Extract =
Dear England charts Southgate’s tenure from 2016 to 2024, but it’s far more than a sports drama. Writer Graham weaves the fortunes of the national team into the wider social and political landscape: the good, the bad, and, as we all saw at the time, the extremely ugly elements of national identity. Threading through it all is Grange, a sports psychologist appointed as the FA’s Head of People and Team Development, helping to shift the entire culture of English football from machismo defensiveness to emotional openness.

Dear England may be a TV series, but Pippa Grange’s impact is far from fictional. (Jodie Whittaker in Dear England © BBC/Left Bank)
In the four-part series, we meet Pippa giving a talk about extracting the best from people in the workplace. She argues that tyrannical spaces breed poor performance, while nurturing environments unlock potential. Gareth attends that talk and recognises something he’s been searching for. He brings her in, and suddenly the England team begins keeping journals, processing their feelings, learning to separate the fear of losing from the fear of performing.
And though we are watching the story unfold on our TV screens, Grange’s impact is far from fictional.
The Real Pippa Grange
Born in Harrogate, Grange studied sports science at Loughborough University before moving to Australia to complete her doctorate on stress and sports performance at Victoria University in Melbourne. This shaped not just her expertise, but her entire approach to the work. Before joining the FA in November 2017, she’d founded Bluestone Edge, a sports psychology consultancy, and worked with everyone from the Australian Football League to New Zealand rugby clubs and the Australian national swimming team.

Apply what you read =
a – Answer these questions from the Dear England extract:
(i) What title did Grange hold when the FA appointed her?
(ii) How many parts does the series have?
(iii) At which university did Grange complete her doctorate?
b – Please reproduce the passage of the Dear England extract that starts with the words "In the four-part" and ends with "screens, Grange’s impact is far from fictional.".

Stored data entries:
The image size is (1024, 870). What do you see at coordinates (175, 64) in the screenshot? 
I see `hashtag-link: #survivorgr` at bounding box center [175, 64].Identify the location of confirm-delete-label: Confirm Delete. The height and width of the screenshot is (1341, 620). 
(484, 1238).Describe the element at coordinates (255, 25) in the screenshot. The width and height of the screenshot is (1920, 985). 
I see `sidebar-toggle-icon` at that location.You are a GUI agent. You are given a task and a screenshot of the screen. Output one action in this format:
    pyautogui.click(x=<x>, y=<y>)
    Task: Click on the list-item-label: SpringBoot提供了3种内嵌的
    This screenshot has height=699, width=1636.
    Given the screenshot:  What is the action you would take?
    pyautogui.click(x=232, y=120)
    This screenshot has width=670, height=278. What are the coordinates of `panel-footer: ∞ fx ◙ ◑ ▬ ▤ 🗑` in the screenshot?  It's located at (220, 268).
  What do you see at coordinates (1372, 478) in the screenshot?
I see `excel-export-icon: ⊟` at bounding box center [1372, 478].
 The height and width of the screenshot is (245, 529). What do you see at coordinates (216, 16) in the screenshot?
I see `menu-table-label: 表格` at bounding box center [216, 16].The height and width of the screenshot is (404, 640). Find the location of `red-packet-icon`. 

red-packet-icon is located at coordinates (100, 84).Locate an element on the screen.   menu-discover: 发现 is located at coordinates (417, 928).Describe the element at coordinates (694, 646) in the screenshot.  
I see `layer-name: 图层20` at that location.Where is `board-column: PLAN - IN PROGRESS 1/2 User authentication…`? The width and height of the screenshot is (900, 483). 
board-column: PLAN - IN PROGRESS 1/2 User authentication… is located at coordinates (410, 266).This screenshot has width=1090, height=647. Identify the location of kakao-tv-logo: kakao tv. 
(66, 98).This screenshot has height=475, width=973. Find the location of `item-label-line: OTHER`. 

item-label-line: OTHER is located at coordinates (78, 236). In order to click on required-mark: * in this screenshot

Answers per task =
a –
(i) Head of People and Team Development
(ii) Four
(iii) Victoria University in Melbourne

b –
In the four-part series, we meet Pippa giving a talk about extracting the best from people in the workplace. She argues that tyrannical spaces breed poor performance, while nurturing environments unlock potential. Gareth attends that talk and recognises something he’s been searching for. He brings her in, and suddenly the England team begins keeping journals, processing their feelings, learning to separate the fear of losing from the fear of performing.
And though we are watching the story unfold on our TV screens, Grange’s impact is far from fictional.